● **Source passage**

..............................

The Oven Wall: Can't I just put butter on it? Butter makes everything better.

Monday, March 12, 2012

Can't I just put butter on it? Butter makes everything better.

 Not gonna lie, I'm kind of tired of being in the kitchen. Thank God it's not the 50's. 

It's been a full day dry run of my midterm today. I know that it doesn't sound like a very successful dry run. 'Bri', you say, 'don't you only have four hours for your midterm? And today took you ten?' 

*In my head you sound like a Precious Moment when you talk.

But yes you would be absolutely right. I only have four hours to do everything that I took all day to do today. And there are even things that I will have to do on Wednesday that I didn't even DO today. Self-sabotage? Perhaps. My life resembled a bit of a science experiment today. I had my projections of what my midterm should look like, my HYPOTHESIS if you will -(guaranteed I just lost a couple of readers)- and compared it to what I felt I was capable of against what I was able to actually pull off. 

To my surprise -probably an hour added up throughout the day was made up of me congratulating myself on being realistic about my abilities and that I was 'going to be just fine at the midterm'- everything went fairly smoothly.  

Now being in pastry school has been an exercise in managed expectations. Anything you do at school -ANYTHING- that you choose to try and replicate at home, you will likely be disappointed. Professional kitchens are laid out with a certain modicum of premeditation. Ergonomics. "Flow". And you have a $1000 knife kit at your disposal. Your tuition has paid to enable anything you could want to put your hand to to be at your fingertips. Your apartment kitchen was made with the premeditation of "We were just going to put in a hot plate and a plug-in for a microwave but the building next door just put in new faucets and privacy film on the bathroom windows. So we have to at least make room for a full-size refrigerator." So any moments of Sound of Music-style spinning that was possible at school is only possible OUTSIDE your apartment. I don't remember my kitchen being inadequate before I went to pastry school. This is why you don't sleep around with other kitchens. Hindsight and all that.

..............................

● **Records supplied**
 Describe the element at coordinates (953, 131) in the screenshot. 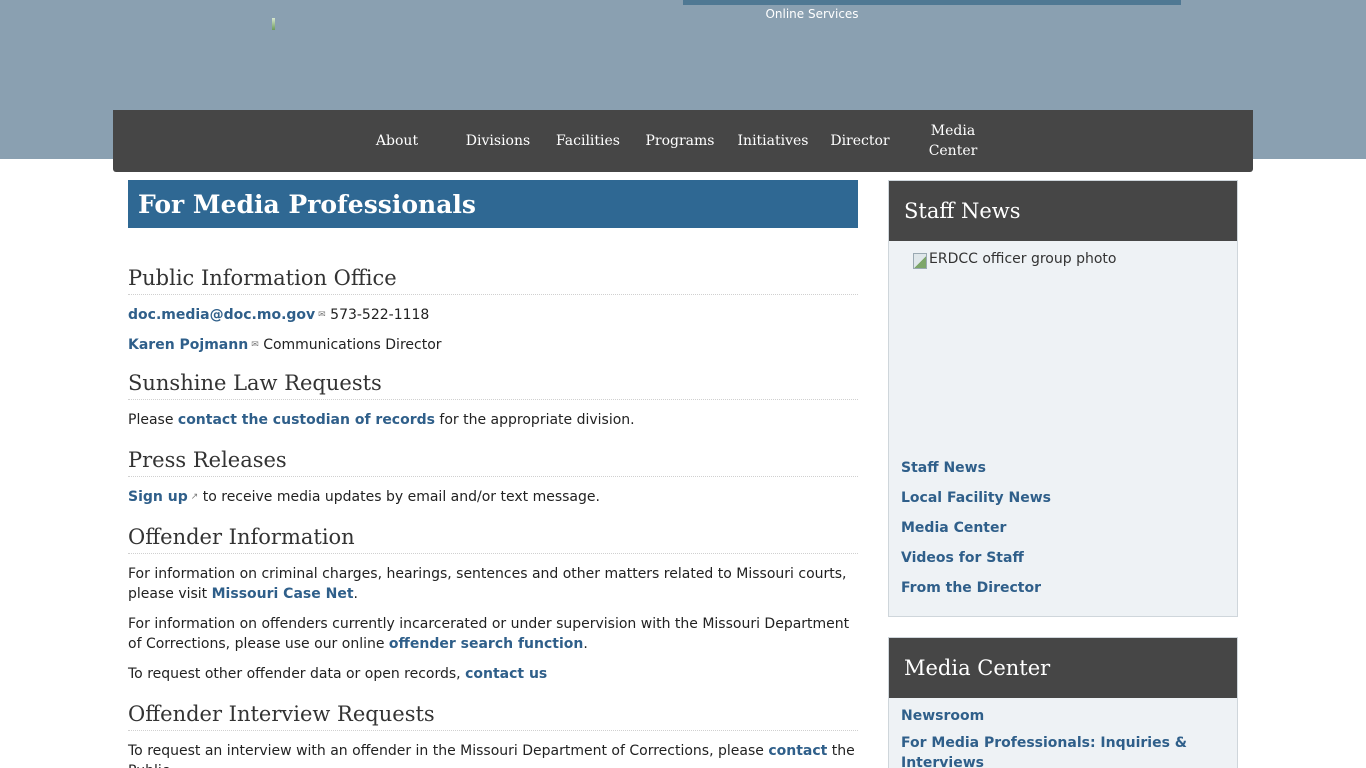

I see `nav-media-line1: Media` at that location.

..............................

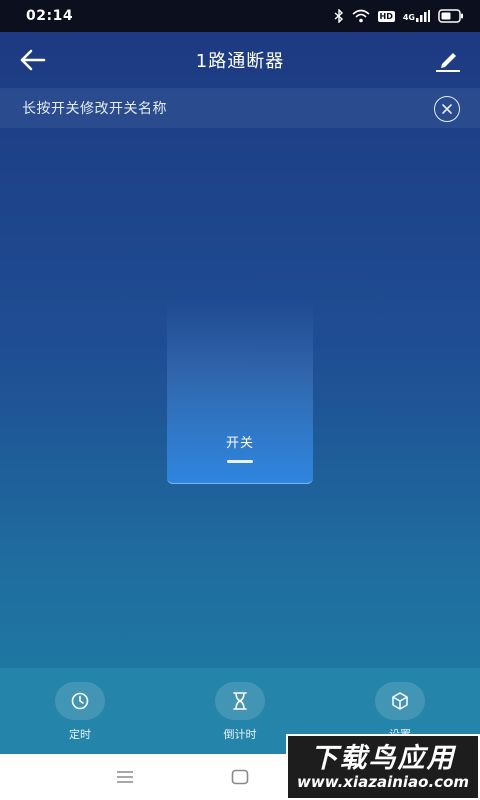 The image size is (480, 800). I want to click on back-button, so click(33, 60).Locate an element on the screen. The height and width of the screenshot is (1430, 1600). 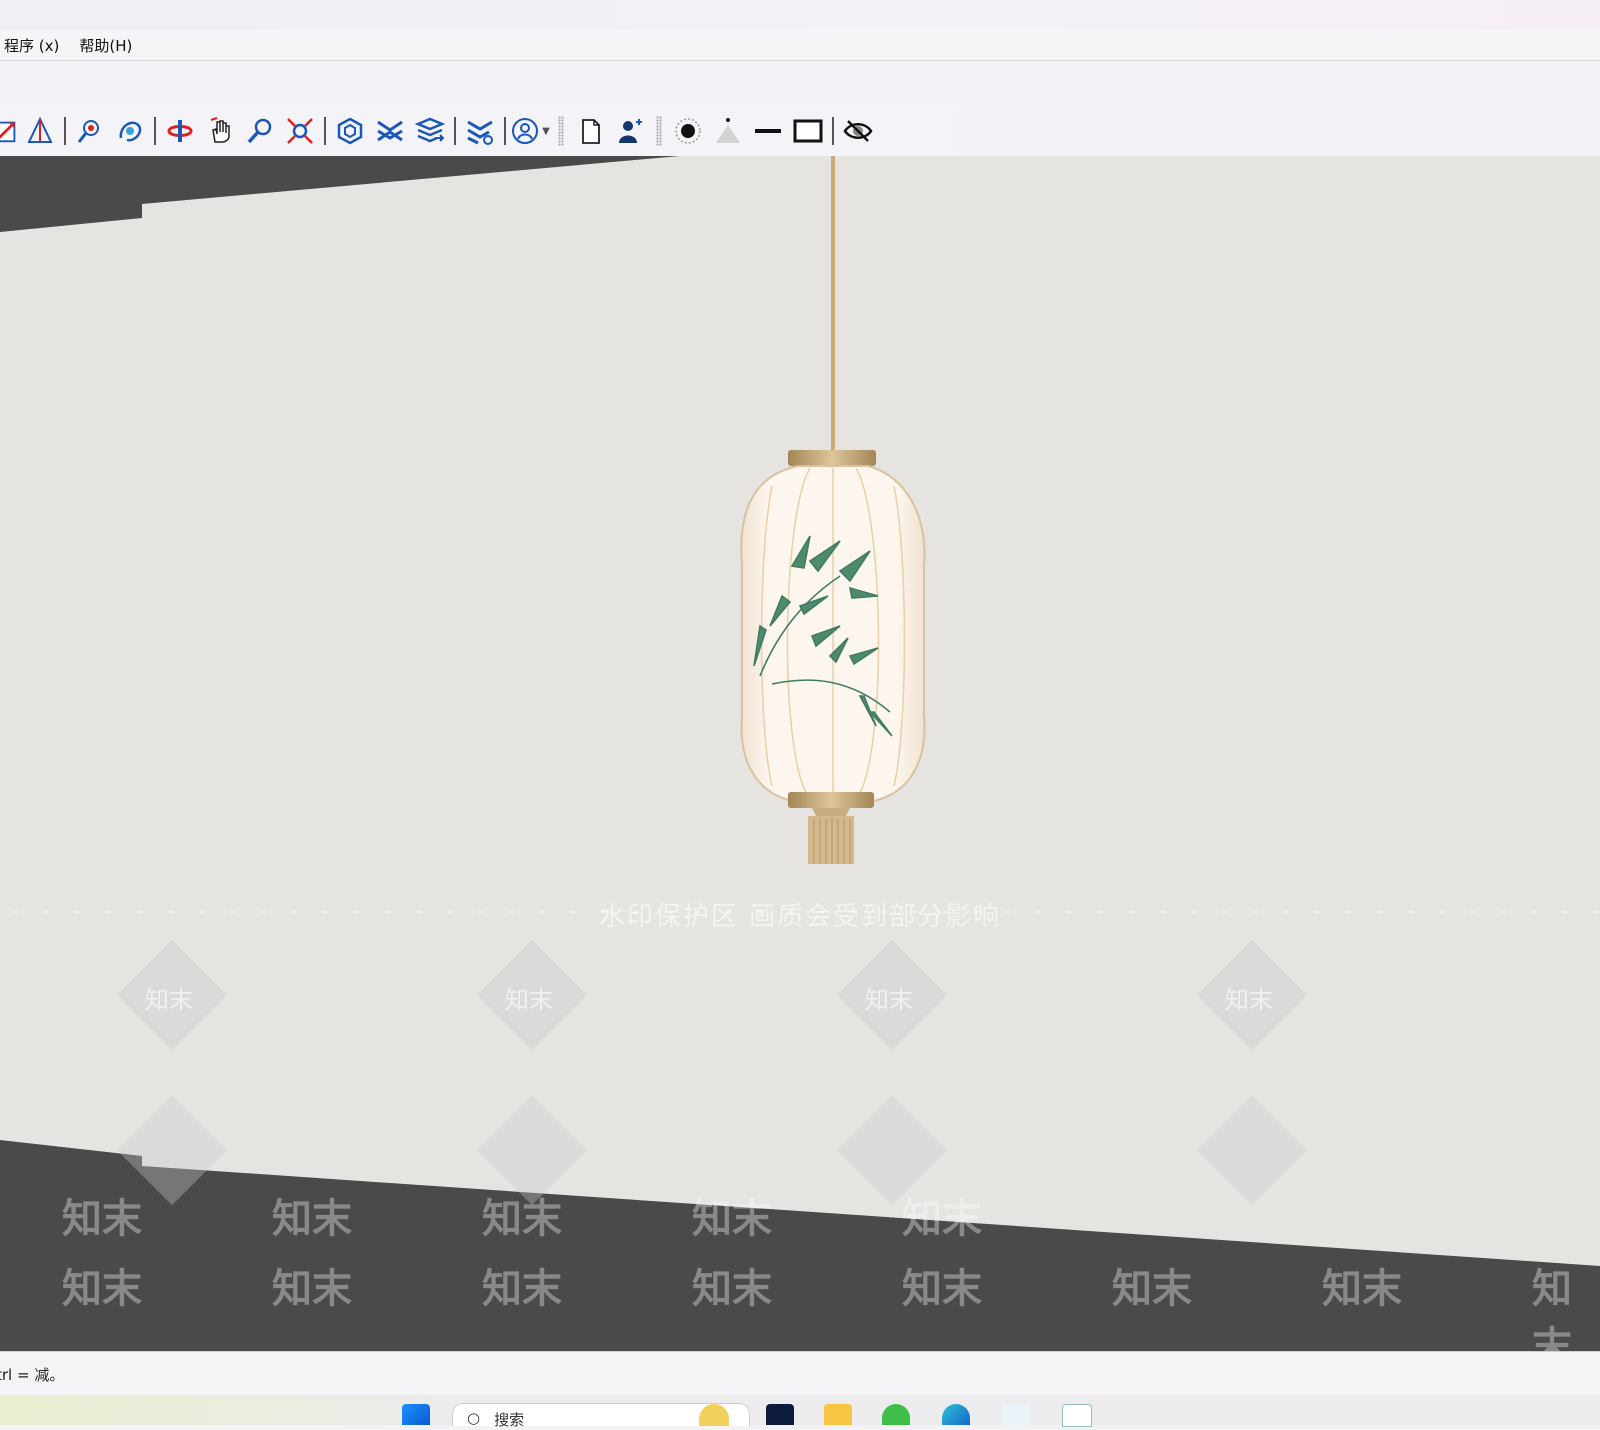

..............................

● **Task description**
Write the next part of the pastry-school blog post, picking up right after its last sentence.

● **Response to the exercise**
So you get home. And you realize that you have a cloth piping bag that smells like morning breath (It DOESN'T dry well OKAY!?), you have a dough scraper that was obviously designed by someone who had never made bread before and purchased by someone (me) who hadn't a clue either, and your spatula has chunks missing along the side due to it being left on hot surfaces unattended. And then you feel sad. 

But then. You look back at your recipe. You remember the glory of school days recently passed. You conjure up your best show stopping dish. Commence dancing and inspired chanting at the glory of your semolina bread and how it's going to bring all the boys to the yard. 

Fast forward fifteen minutes: "Bah! This thing doesn't work AT ALL!"

Inspired chanting is replaced by swearing under one's breath. You make concessions for your recipe not shaping up like you had hoped. You pass the buck to the (now) broken spatula. You say that "It's just not for the home baker". And then you feel ashamed because you promised yourself that you would be better than that. Whatever you were making comes to a relative state of completion and you eat it with your eyes closed trying to resuscitate the previous beacon of talent and unchallenged winning. 

I have done this before if you couldn't tell. 

But today went well. I tried my best to preempt any tool-related shortages and use what I had at my disposal for it's intended purpose. I know you say, "Just take your knife kit home." But I would probably just say -and probably not very nicely- that it is simply not that simple. I don't know if you have ever been in the charge of a toddler or related small human before but there is this inevitable moment where you realized that they blew a shoe, or their pacifier or their blanket at all Hell breaks loose when they are without it. You search and retrace your steps. "You just had it. I don't understand." This life is my life. Everything I have is on an idiot -ahem, tether- when we go to the airport.  So two days before my midterm I am not going to lose my shoe THANK YOU VERY MUCH. 

I documented my truffle making process today because... I am a product of my generation and I have this insatiable desire to take pictures of my life on my phone using unnecessary photo sharing apps. Mae culpa, mea culpa. I worked with milk chocolate today whereas I've only worked with dark chocolate before. This made for a learning experience I probably could have saved for AFTER my midterm. Because dark chocolate has more cocoa solids in it, its sets up faster and requires less work to create the proper crystallization. The milk chocolate ganache is quite soft but it has bourbon in it so it can't be THAT bad right?

Including the Saran wrap and Archimedes the napkin holder seemed necessary. Or I just didn't realize I hadn't moved them until after. Our glass table isn't a marble and therefore will never be as great as marble but it definitely served its purpose well today.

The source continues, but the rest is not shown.